- About this exercise: What is needed here is an exact copy of all the data.
####
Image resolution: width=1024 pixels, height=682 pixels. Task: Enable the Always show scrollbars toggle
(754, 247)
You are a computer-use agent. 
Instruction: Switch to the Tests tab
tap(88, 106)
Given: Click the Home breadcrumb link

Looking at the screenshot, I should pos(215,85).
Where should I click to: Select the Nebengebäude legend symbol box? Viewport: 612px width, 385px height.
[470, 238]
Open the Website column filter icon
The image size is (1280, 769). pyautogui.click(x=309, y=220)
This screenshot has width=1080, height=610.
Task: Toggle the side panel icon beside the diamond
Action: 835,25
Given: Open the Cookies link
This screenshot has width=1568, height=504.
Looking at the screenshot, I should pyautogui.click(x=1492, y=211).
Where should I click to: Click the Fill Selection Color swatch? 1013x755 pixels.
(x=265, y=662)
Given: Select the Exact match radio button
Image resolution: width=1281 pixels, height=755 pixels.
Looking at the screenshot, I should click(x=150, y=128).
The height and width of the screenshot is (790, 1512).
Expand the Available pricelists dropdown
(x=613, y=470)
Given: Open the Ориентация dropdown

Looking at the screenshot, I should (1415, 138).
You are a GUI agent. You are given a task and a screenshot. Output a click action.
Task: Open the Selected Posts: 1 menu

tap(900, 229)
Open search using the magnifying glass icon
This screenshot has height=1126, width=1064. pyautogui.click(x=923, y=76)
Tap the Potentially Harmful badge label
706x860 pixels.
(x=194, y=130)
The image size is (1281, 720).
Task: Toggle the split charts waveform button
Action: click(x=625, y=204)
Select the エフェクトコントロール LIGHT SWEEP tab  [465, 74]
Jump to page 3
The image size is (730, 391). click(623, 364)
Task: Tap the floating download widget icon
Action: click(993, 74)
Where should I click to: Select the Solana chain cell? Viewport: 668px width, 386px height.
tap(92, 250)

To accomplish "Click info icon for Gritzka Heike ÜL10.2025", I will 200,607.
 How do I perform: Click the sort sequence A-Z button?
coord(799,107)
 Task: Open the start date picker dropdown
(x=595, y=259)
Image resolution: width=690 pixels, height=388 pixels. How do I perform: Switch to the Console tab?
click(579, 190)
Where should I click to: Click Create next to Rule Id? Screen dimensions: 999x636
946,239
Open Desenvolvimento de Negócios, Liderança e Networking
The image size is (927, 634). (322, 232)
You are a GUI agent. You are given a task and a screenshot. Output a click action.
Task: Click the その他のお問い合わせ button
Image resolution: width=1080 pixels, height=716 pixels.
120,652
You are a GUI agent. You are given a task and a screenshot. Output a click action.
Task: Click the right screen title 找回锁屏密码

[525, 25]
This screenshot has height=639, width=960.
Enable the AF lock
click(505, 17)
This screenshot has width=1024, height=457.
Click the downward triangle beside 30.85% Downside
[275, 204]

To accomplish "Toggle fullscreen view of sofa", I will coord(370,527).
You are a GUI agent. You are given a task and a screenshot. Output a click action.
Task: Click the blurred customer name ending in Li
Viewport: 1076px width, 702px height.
####
- Reply:
Image resolution: width=1024 pixels, height=682 pixels. Task: Enable the Always show scrollbars toggle
(754, 247)
You are a computer-use agent. 
Instruction: Switch to the Tests tab
tap(88, 106)
Given: Click the Home breadcrumb link

Looking at the screenshot, I should pos(215,85).
Where should I click to: Select the Nebengebäude legend symbol box? Viewport: 612px width, 385px height.
[470, 238]
Open the Website column filter icon
The image size is (1280, 769). pyautogui.click(x=309, y=220)
This screenshot has width=1080, height=610.
Task: Toggle the side panel icon beside the diamond
Action: 835,25
Given: Open the Cookies link
This screenshot has width=1568, height=504.
Looking at the screenshot, I should pyautogui.click(x=1492, y=211).
Where should I click to: Click the Fill Selection Color swatch? 1013x755 pixels.
(x=265, y=662)
Given: Select the Exact match radio button
Image resolution: width=1281 pixels, height=755 pixels.
Looking at the screenshot, I should click(x=150, y=128).
The height and width of the screenshot is (790, 1512).
Expand the Available pricelists dropdown
(x=613, y=470)
Given: Open the Ориентация dropdown

Looking at the screenshot, I should (1415, 138).
You are a GUI agent. You are given a task and a screenshot. Output a click action.
Task: Open the Selected Posts: 1 menu

tap(900, 229)
Open search using the magnifying glass icon
This screenshot has height=1126, width=1064. pyautogui.click(x=923, y=76)
Tap the Potentially Harmful badge label
706x860 pixels.
(x=194, y=130)
The image size is (1281, 720).
Task: Toggle the split charts waveform button
Action: click(x=625, y=204)
Select the エフェクトコントロール LIGHT SWEEP tab  [465, 74]
Jump to page 3
The image size is (730, 391). click(623, 364)
Task: Tap the floating download widget icon
Action: click(993, 74)
Where should I click to: Select the Solana chain cell? Viewport: 668px width, 386px height.
tap(92, 250)

To accomplish "Click info icon for Gritzka Heike ÜL10.2025", I will 200,607.
 How do I perform: Click the sort sequence A-Z button?
coord(799,107)
 Task: Open the start date picker dropdown
(x=595, y=259)
Image resolution: width=690 pixels, height=388 pixels. How do I perform: Switch to the Console tab?
click(579, 190)
Where should I click to: Click Create next to Rule Id? Screen dimensions: 999x636
946,239
Open Desenvolvimento de Negócios, Liderança e Networking
The image size is (927, 634). (322, 232)
You are a GUI agent. You are given a task and a screenshot. Output a click action.
Task: Click the その他のお問い合わせ button
Image resolution: width=1080 pixels, height=716 pixels.
120,652
You are a GUI agent. You are given a task and a screenshot. Output a click action.
Task: Click the right screen title 找回锁屏密码

[525, 25]
This screenshot has height=639, width=960.
Enable the AF lock
click(505, 17)
This screenshot has width=1024, height=457.
Click the downward triangle beside 30.85% Downside
[275, 204]

To accomplish "Toggle fullscreen view of sofa", I will coord(370,527).
You are a GUI agent. You are given a task and a screenshot. Output a click action.
Task: Click the blurred customer name ending in Li
Viewport: 1076px width, 702px height.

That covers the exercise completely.